La lucha de las mujeres, además de poner en cuestión el orden patriarcal, también cuestiona el orden neoliberal. El estado del bienestar ofreció un refugio temporal a las mujeres y por eso la igualdad de género está más desarrollada allí donde ha existido un estado que ha socializado algunas cargas familiares. La ruptura neoliberal de este orden implica la necesidad del refuerzo del orden patriarcal y de eso se encarga la ideología de extrema derecha: de reforzar la subjetividad masculina hegemónica, de tratar de minimizar las protestas, de negar y criminalizar la igualdad en cualquiera de sus formas, de reforzar un ideario conservador basado en la familia tradicional. De regresar a este estado de cosas se está encargando la extrema derecha en todo el mundo, mientras que el liberalismo por el contrario defiende una sociedad basada en la falsa meritocracia en la que, aparentemente, el sexo no sea un impedimento para ocupar las posiciones dominantes dentro de la propia clase social.

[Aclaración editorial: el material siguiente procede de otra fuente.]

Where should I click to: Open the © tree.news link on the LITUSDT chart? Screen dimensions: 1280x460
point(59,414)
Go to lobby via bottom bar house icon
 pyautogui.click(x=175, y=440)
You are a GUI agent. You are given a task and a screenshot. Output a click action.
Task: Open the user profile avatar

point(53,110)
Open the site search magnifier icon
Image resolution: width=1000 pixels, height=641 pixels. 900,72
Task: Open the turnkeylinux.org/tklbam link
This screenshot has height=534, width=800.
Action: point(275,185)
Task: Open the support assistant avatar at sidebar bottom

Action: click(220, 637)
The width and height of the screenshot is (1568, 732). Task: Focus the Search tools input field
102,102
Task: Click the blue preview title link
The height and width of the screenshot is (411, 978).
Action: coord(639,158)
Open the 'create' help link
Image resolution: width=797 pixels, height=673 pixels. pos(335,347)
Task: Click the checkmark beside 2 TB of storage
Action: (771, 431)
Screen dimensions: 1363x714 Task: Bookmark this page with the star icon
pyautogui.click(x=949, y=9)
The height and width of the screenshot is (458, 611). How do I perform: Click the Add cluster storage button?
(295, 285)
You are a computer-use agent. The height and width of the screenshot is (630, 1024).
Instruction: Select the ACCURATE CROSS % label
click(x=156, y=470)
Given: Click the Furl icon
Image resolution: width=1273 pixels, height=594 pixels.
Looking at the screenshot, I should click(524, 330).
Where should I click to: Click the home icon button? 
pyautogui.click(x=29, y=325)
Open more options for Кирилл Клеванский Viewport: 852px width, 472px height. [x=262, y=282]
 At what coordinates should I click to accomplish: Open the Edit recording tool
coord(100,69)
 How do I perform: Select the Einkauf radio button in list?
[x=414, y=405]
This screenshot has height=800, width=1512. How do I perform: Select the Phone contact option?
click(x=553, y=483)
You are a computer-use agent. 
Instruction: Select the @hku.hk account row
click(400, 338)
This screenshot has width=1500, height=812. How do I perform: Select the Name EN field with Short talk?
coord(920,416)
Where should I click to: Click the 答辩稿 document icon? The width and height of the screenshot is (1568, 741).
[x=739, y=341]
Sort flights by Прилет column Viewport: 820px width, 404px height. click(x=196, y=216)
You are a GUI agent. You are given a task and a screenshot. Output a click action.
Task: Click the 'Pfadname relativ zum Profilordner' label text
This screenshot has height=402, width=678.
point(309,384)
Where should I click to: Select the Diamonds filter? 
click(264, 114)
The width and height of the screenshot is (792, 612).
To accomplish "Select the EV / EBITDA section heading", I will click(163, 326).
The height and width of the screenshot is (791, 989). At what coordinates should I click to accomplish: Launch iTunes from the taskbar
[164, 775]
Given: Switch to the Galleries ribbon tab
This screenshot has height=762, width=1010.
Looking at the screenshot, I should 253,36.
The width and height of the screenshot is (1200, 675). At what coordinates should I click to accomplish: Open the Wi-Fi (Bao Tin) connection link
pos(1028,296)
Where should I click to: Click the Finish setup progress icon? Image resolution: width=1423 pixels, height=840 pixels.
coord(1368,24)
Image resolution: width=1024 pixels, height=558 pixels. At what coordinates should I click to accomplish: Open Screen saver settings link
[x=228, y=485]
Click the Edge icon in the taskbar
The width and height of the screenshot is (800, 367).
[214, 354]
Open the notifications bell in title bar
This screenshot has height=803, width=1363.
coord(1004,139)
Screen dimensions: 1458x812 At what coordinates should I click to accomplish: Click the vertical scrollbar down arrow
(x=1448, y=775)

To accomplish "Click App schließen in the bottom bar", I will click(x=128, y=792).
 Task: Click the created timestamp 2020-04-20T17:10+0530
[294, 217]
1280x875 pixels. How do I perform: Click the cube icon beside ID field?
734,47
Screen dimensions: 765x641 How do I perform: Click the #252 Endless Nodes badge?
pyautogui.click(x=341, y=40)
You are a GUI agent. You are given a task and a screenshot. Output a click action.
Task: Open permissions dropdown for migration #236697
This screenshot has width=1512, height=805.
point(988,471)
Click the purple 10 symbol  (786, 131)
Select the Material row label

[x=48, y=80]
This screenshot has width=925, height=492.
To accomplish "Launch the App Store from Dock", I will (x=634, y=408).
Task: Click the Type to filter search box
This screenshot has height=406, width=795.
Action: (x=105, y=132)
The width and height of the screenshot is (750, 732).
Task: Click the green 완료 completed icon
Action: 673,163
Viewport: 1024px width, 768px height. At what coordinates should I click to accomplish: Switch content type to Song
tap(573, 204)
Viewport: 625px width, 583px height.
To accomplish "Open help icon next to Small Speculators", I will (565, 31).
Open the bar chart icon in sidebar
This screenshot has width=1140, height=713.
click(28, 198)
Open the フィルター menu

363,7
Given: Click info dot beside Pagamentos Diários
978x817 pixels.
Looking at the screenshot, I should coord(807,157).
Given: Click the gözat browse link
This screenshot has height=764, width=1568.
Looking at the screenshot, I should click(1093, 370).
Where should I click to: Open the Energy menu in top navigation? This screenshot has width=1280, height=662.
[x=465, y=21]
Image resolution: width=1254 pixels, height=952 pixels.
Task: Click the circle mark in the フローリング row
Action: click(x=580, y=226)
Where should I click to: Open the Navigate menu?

Si la extrema derecha ha escogido como enemigo a batir al feminismo es porque el proyecto de sociedad que plantea este es lo más alejado del proyecto que defiende la extrema derecha, que no es más que retórica populista disfrazando los intereses de las élites.  El feminismo defiende una sociedad del buen vivir, que socialice el trabajo reproductivo, el cuidado de las personas, y reparta los trabajos y los recursos. Una sociedad en la que todas las vidas valgan lo mismo y todas tengan la posibilidad de vivirse plenamente desde el nacimiento hasta la tumba. Y este proyecto es incompatible con la sociedad desigual, supremacista y racista que ofrece la extrema derecha. Y por eso combatir el crecimiento del sentido común feminista es uno de los principales objetivos de la extrema derecha y lo va a hacer combatiendo no sólo las teorías económicas relacionadas con la sociedad del bienestar, sino más bien combatiendo todo lo que pueda significar debilitamiento del patriarcado, esto es, banalizando la violencia de género y sexual porque estas son unas poderosas herramientas de control social; negando la  desigualdad económica y la brecha salarial porque eso empujará a las mujeres a volver a los roles tradicionales, caricaturizando el feminismo como una lucha que busca erosionar a los hombres y, sobre todo, combatiendo cualquier legislación que suponga que las mujeres se hacen dueñas del proceso reproductivo, desde siempre controlado patriarcalmente, y de ahí su empeño en la lucha contra el aborto.